### To be done
- A) Duplicate the part of the passage on cosmic fine-tuning that starts with "There’s a lot" and goes on through "in the universe.".
- B) In the passage on cosmic fine-tuning, what is the first example given of the evidence for fine-tuning?
- C) Write the next part of the passage on cosmic fine-tuning, picking up after its final sentence.

=== Source passage ===

Fine-tuned does not mean designed. It means set up in a highly particular and dependent way

Is “fine-tuning” Controversial Among Scientists Today?

It seems that most scientists concede that the universe is setup to support life. This is not a controversial topic. For example:

The late Stephen Hawking – “The laws of nature form a system that is extremely fine-tuned … [o]ur universe and its laws appear to have a design that both is tailor-made to support us, and if we are to exist, leaves little room for alteration.”[2]

Freeman Dyson – “The more I examine the universe and the details of its architecture, the more evidence I find that the universe in some sense must have known we were coming.”[3]

What is the evidence for “fine-tuning”?

There’s a lot of evidence in nature for fine-tuning. Much of it appears in some amazing coincidences that appear in nature. One example is the formation of the carbon atom in the heart of stars. Carbon is the building block for life in the universe.

Hoyle realised that carbon should not, under nuclear physics, be able to form. That is, unless there was an amazing resonance that just “happens” to prolong the lifetime of an unstable beryllium nucleus for 1 hundred billion billionths of a second, long enough for the chemical reaction to proceed and for Carbon to be the result. If it wasn’t for the fact that nuclear resonance exists at just the right energy, there would be virtually no carbon in the universe, so probably no life.[4]

Hoyle went on to describe a series of surprising “put up jobs,” coincidences that occur in nature. There are many, many of these. If these coincidences did not occur, then this would change the basic parameters of physics, and this would prove lethal to life. It’s worth pointing out the following.

=== Data excerpts ===

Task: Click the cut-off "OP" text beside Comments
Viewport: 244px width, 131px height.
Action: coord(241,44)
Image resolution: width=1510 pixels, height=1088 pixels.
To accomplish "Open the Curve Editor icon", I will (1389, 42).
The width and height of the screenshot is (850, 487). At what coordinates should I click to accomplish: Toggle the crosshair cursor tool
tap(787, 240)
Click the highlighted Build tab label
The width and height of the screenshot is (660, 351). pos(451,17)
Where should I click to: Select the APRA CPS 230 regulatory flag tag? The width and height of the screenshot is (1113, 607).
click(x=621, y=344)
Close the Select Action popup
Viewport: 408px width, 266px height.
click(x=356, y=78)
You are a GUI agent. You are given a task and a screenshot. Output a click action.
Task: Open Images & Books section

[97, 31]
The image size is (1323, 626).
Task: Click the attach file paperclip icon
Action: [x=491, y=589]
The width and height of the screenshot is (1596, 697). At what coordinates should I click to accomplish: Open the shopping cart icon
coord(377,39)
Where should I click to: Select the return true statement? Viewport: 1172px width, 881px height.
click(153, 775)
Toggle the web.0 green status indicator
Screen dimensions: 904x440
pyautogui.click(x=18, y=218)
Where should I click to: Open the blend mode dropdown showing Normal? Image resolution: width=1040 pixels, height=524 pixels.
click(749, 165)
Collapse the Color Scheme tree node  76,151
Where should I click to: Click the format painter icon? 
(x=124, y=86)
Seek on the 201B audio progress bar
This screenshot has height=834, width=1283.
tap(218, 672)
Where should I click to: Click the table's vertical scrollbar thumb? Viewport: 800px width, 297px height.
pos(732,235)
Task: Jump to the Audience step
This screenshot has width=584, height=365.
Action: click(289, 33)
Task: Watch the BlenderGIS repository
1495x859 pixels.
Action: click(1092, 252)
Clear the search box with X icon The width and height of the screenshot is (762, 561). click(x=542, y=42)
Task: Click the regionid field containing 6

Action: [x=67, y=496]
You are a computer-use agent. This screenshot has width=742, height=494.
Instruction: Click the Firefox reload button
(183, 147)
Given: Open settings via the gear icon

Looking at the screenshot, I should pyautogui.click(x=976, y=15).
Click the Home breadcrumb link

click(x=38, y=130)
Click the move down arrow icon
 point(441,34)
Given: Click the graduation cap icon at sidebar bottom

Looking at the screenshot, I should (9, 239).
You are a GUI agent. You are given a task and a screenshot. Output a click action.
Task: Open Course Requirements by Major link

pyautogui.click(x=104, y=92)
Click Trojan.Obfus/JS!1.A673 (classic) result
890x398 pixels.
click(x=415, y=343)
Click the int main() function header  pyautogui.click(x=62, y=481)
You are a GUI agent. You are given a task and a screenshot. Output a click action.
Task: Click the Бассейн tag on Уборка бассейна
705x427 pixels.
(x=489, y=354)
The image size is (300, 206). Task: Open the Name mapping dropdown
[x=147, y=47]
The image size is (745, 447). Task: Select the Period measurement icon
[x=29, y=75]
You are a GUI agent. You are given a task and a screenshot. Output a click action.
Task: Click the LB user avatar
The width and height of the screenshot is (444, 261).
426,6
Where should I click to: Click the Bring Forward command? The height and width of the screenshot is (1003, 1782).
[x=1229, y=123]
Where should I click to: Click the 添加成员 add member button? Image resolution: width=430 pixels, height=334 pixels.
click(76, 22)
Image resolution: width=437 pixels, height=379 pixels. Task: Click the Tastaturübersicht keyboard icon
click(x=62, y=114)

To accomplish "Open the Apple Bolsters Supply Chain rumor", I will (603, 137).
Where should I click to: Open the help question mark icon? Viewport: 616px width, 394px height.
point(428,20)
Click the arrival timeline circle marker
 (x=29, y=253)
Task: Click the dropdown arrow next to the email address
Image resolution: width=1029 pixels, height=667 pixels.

===

### Outputs for the tasks
- A)
There’s a lot of evidence in nature for fine-tuning. Much of it appears in some amazing coincidences that appear in nature. One example is the formation of the carbon atom in the heart of stars. Carbon is the building block for life in the universe.

- B) The formation of the carbon atom in the heart of stars.

- C)
First – physicists cannot create an alternative universe with alternative cosmological constants. We have to view the universe from our vantage point within it, not outside. However, the point about the mathematical predictability OF the universe is, we can observe the effect of a possible change to the constants in the mathematical equations themselves. And the results are startling. “The cliché that ‘life is balanced on a knife edge’ is a staggering understatement – no knife in the universe could have an edge that fine.”[5]

As scientist Paul Davis has said, you can claim that these parameter values are simply a given, “but that attitude seems a bit unsatisfactory. We can certainly imagine a universe in which [the constants are set differently]. The facts that the value[s] … are just right for life (like Goldilocks’ porridge) cries out for an explanation.”[6]

Second – there are over thirty of these fine-tuned parameters. Not all are life dependent, but many of them are.

What if the fine-tuning is Controlled Be Another Super-Law?

Someone might just say, once physicists discover an overall theory of everything (TOE) then the fine-tuning problem goes away. The TOE will explain the fine-tuning.

Will it? If a TOE is found (and there’s no guarantee it will be) then won’t that just shift the subject under discussion? It will no longer be, “Why are the parameters finely tuned for life?” Instead it will be, “Why is the TOE fine tuned to set the cosmological constants in the parameters that lead to life?” In other words, a glorious TOE would bring together the physical laws under one theory, but it won’t explain there is such a state of affairs in the first place. The “why” question remains open.

Couldn’t the Universe Just Have Looked Different If It Had Different Cosmological Constants?

Could other laws permit other life forms? If the fine tuning looked different, could other types of life be evident? Possibly! But that’s not really the point. The point to draw from the finely tuned cosmological constants is that the region of life permitting values in nature is incredibly small compared to all the possible values for these parameters in nature. And this state of affairs cries out for an explanation.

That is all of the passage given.